21. Tandem
Saska
— Aloooors ? s'écria Léopold à l'instant où je posai un pied sur le seuil.
Mon Dieu, je l'avais complètement oublié, ce pauvre bougre !
— Madame a toujours refusé que son meilleur ami l'invite dans un restaurant chic, mais dès que c'est le beau Manu, ça devient tout sucre !
— Je n'ai pas envie d'en parler, Léo.
Il perdit immédiatement son sourire. J'ôtai ma veste, l'accrochai sans y réfléchir, et vins me verser un verre d'eau que je bus d'une traite.
— Qu'est-ce qu'il s'est passé, Saska ?
— On a croisé Carlos.
Sa bouche forma un O parfait. Il était affalé sur le lit, en slip trop grand, son ordinateur posé sur les genoux, et regardait... Oh non, est-ce que c'était vraiment une vidéo pornographique ?
— Éteins-moi ça, grimaçai-je en désignant son film, c'est dégueulasse de faire ça chez moi.
— Je n'étais pas en train de me l'astiquer, Sas'. Regarde, ça ne me fait aucun effet.
Il désigna son entrejambe parfaitement au repos.
— Je me fiche de ta zigounette, Léo, soupirai-je en posant mon verre dans l'évier.
— Et c'est pour ça que nous sommes meilleurs amis, et pas amants, railla-t-il en fermant son ordinateur.
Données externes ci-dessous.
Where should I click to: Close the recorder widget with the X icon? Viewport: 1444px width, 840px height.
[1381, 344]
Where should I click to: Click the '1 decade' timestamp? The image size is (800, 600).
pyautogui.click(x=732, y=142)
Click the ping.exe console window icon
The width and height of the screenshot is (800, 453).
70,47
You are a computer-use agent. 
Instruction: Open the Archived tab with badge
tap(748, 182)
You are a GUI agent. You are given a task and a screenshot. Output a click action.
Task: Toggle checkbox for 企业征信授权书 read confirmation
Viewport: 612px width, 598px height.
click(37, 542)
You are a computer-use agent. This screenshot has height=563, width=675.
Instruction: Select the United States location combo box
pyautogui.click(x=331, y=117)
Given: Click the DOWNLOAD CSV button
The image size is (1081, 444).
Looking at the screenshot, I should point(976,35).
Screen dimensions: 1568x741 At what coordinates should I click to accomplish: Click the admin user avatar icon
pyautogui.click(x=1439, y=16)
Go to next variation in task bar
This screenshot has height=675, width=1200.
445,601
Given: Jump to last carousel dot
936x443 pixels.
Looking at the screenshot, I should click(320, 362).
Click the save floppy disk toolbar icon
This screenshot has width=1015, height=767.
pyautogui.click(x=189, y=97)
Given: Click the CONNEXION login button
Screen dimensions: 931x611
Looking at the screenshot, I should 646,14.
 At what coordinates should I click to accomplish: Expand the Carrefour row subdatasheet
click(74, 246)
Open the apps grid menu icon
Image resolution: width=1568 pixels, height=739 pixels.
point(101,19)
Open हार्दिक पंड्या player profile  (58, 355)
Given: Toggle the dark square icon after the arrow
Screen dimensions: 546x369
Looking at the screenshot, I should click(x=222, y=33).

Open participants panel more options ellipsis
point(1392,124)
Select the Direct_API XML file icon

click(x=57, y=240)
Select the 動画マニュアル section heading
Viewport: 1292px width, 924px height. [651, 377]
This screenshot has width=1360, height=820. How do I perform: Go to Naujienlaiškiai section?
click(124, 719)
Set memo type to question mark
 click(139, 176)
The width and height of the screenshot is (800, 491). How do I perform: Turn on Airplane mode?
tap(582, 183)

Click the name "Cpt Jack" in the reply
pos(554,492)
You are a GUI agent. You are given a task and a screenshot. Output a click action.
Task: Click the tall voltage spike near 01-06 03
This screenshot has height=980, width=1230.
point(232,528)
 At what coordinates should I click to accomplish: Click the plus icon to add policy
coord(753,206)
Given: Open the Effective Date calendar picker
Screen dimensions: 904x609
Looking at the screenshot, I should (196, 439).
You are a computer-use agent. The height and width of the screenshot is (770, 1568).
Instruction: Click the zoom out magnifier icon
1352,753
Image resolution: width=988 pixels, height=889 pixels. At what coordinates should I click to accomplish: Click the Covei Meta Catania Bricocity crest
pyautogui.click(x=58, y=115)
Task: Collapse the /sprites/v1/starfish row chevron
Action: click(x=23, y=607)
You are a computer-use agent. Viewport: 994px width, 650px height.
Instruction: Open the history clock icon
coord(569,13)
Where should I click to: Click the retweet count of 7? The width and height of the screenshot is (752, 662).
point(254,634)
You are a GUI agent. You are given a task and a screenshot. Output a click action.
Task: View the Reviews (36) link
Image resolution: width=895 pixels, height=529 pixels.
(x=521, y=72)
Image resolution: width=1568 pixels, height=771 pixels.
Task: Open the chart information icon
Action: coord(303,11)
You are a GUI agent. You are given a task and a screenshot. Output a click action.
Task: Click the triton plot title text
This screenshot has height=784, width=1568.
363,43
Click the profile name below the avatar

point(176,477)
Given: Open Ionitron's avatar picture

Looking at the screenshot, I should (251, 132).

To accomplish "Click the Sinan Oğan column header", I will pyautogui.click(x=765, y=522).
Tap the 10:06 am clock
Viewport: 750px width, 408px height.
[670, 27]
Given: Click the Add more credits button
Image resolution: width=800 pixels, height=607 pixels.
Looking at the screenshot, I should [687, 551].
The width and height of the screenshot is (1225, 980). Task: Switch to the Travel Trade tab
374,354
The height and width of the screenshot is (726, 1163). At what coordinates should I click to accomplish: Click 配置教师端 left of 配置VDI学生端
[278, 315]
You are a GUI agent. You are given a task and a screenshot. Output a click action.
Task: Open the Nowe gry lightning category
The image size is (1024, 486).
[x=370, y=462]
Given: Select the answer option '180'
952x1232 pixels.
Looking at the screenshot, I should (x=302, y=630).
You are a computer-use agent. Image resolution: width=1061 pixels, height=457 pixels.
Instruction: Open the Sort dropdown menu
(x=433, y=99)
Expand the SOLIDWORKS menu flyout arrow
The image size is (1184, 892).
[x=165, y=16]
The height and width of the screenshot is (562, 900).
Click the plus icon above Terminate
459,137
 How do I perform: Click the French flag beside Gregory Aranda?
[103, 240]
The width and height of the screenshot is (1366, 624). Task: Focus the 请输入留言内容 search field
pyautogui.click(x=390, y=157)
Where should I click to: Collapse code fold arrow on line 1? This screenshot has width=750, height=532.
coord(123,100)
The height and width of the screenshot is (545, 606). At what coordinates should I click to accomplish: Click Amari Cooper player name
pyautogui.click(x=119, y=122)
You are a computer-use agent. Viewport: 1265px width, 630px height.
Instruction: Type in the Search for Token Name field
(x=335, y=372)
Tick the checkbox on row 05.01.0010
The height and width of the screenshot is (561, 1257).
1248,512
Bon, raconte : qu'est-ce que Carlos fichait dans le même périmètre que toi ?
— Il voulait me voir.
— Te voir ? Mais ce type est cinglé. Ça fait un an que vous avez rompu, pourquoi est-ce qu'il continue à te courir après ?
Parce qu'il veut me tuer.
— Emmanuel l'a envoyé balader. Il m'a raccompagnée, puis on a discuté, et il a accepté de venir avec moi dîner chez mes parents.
— Attends, stop, stop, stop, fit Léopold en agitant les mains, ça va trop vite. C'est quoi, l'étape d'après ? Il met un genou à terre pendant que tu perds les eaux ?
Je déboutonnai ma braguette et m'allongeai à côté de mon meilleur ami. Il vint repousser les cheveux qui s'étaient invités sur mon visage et, avec un petit sourire, posa un bisou sur ma joue. Ses marques d'affection me firent chaud au cœur. Léopold était peut-être une drama queen sarcastique, quand il aimait, c'était avec une ardeur prodigieuse.
Il était l'extraverti sans pudeur que je n'étais pas, tandis que Clémentine était la femme fatale que j'aurais voulu être. Et moi, j'étais le calme et la raison qui leur manquaient. Nous formions un trio complémentaire.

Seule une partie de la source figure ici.